To better understand what to use, you have to understand what the yeast actually likes to eat. Yeast can only consume simple (monosaccharides) sugars. Of this, glucose/dextrose is preferred but it will also consume fructose and galactose. In order for it to consume more complex sugars (disaccharides and polysaccharides), such as sucrose (table sugar) or lactose (milk sugar) or starches (DME), it needs to create enzymes to break it down meaning it does more work for less gain. By this logic the best thing to use for priming would be glucose/dextrose as it produces the most CO2/gram with the least byproducts (enzymes can also break down your desirable beer elements altering the flavor and reducing shelf-life) and in the shortest time.

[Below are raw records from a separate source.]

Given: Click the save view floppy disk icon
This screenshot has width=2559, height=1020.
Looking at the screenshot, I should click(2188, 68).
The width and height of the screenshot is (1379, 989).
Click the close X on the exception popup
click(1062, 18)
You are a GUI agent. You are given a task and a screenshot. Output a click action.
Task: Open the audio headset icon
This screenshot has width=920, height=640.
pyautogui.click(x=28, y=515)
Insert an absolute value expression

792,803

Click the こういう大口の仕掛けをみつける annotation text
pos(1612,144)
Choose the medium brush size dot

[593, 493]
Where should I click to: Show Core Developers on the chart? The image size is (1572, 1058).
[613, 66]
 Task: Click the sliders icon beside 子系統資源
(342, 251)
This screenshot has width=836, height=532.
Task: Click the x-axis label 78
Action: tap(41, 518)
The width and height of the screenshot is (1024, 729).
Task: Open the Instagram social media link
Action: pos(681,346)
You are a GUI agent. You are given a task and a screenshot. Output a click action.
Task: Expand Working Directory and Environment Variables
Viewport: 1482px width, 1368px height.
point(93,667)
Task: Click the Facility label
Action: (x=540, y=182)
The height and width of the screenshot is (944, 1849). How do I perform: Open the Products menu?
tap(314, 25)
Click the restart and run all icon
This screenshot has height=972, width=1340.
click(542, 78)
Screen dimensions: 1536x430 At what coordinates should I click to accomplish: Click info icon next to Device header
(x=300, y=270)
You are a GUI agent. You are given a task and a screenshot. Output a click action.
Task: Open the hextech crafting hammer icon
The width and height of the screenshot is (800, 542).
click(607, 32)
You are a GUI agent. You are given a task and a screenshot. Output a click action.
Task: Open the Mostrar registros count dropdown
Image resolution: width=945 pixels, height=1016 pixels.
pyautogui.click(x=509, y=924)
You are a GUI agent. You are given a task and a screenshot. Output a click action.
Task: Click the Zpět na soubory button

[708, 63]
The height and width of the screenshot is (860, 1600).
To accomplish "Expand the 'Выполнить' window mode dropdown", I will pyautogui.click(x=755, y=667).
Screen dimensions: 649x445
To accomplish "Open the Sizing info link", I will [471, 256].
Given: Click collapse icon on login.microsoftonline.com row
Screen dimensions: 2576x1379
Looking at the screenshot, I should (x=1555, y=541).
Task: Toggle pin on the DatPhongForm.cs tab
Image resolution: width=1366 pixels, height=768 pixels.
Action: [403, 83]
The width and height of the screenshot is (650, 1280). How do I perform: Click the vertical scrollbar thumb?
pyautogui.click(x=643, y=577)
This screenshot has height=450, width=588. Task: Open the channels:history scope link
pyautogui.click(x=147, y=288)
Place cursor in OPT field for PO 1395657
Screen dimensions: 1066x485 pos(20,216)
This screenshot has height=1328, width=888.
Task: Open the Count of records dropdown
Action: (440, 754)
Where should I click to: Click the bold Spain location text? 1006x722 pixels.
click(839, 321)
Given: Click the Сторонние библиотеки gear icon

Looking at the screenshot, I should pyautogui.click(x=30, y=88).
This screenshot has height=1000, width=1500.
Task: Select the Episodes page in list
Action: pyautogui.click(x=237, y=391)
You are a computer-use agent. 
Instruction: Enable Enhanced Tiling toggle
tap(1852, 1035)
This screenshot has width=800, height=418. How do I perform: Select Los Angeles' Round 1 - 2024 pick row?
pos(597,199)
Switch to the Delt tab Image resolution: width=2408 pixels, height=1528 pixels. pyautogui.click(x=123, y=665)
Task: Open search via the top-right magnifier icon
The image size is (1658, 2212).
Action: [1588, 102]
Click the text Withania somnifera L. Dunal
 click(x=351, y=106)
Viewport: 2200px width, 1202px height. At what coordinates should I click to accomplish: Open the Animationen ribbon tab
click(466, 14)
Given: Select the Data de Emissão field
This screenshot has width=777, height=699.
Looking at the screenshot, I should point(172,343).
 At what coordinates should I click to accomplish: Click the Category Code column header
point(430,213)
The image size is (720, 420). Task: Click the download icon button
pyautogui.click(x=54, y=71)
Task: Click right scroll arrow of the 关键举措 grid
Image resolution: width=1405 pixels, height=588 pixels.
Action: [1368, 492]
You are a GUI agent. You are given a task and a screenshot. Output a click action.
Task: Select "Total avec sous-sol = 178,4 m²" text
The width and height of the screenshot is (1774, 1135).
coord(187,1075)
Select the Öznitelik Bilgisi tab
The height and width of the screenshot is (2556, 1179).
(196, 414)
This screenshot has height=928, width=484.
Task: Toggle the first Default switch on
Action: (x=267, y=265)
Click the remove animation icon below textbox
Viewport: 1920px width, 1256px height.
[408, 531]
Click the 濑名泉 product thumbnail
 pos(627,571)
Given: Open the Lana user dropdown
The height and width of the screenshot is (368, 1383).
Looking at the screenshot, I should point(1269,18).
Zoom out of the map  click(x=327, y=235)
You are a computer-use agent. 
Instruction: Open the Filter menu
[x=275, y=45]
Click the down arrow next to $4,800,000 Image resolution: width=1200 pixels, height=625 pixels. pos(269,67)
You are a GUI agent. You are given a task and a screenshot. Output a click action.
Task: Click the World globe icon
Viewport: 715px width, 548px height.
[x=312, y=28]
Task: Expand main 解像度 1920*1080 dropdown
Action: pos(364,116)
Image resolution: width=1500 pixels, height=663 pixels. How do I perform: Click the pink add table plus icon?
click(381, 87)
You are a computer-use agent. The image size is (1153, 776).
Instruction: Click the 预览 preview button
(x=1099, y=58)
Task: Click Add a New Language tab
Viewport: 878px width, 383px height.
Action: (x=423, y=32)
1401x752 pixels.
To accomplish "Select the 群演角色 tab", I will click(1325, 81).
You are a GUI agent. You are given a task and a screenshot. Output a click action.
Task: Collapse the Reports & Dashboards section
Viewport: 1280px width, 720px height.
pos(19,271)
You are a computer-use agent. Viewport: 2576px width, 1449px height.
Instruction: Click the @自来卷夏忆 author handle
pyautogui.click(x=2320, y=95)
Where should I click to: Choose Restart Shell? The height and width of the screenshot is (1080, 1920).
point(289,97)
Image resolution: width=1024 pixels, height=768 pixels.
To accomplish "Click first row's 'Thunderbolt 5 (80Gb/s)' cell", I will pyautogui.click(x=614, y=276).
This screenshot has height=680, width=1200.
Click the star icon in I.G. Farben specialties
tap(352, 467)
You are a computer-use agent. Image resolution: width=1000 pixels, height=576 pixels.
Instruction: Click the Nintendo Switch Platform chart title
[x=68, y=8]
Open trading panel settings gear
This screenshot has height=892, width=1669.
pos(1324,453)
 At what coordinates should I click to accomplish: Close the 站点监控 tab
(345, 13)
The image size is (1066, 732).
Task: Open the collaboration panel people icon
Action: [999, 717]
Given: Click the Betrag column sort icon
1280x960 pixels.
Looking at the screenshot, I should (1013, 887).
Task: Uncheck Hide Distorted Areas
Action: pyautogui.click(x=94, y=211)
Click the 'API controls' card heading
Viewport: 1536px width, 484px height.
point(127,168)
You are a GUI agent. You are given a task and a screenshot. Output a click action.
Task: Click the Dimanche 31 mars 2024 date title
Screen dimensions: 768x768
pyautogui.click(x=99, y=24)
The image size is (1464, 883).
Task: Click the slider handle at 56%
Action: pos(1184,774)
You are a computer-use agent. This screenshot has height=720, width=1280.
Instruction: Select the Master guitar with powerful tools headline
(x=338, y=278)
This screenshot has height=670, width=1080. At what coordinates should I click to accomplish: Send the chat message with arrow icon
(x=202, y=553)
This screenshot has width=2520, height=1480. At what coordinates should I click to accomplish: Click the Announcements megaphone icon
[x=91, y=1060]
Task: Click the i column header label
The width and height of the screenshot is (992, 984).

But not so fast. As others have mentioned your sugar itself might contain other ingredients. The most common for dextrose and confectioner's sugar is corn starch. In dextrose the amount is quite small (naturally occurring considering its source, though if you look you can find 100% pure) but in confectioner's sugar the amount is much more noticeable to the point where it can influence flavors (if you hate frosting this is probably why, try a french butter-cream instead). In sucrose and DME there are typically no additives which make for a much better option. The only issue with DME is that it can give you a bit more of a malty taste due to what it leaves behind after the yeast is done with it.

The last thing to consider is that the amount you need. In most low carbonation beers you're not adding much so you can probably get away with just about anything with sugar in a pinch (apple juice box? why not!). Even in high carbonation beers you probably aren't going to see enough enzyme by-products from sucrose or starchy taste from the corn starch in your dextrose to really notice.

In conclusion, while the science behind all of this is somewhat fascinating all you're after is a good bubbly beer that doesn't taste like licking a cake from the grocery store. You really can't mess things up by using either dextrose, sucrose, or DME. Since sucrose is typically the cheapest and most readily available a lot of brewers use it. A tip I can give is to throw it in the food processor or coffee grinder for a bit to make it easier to dissolve completely.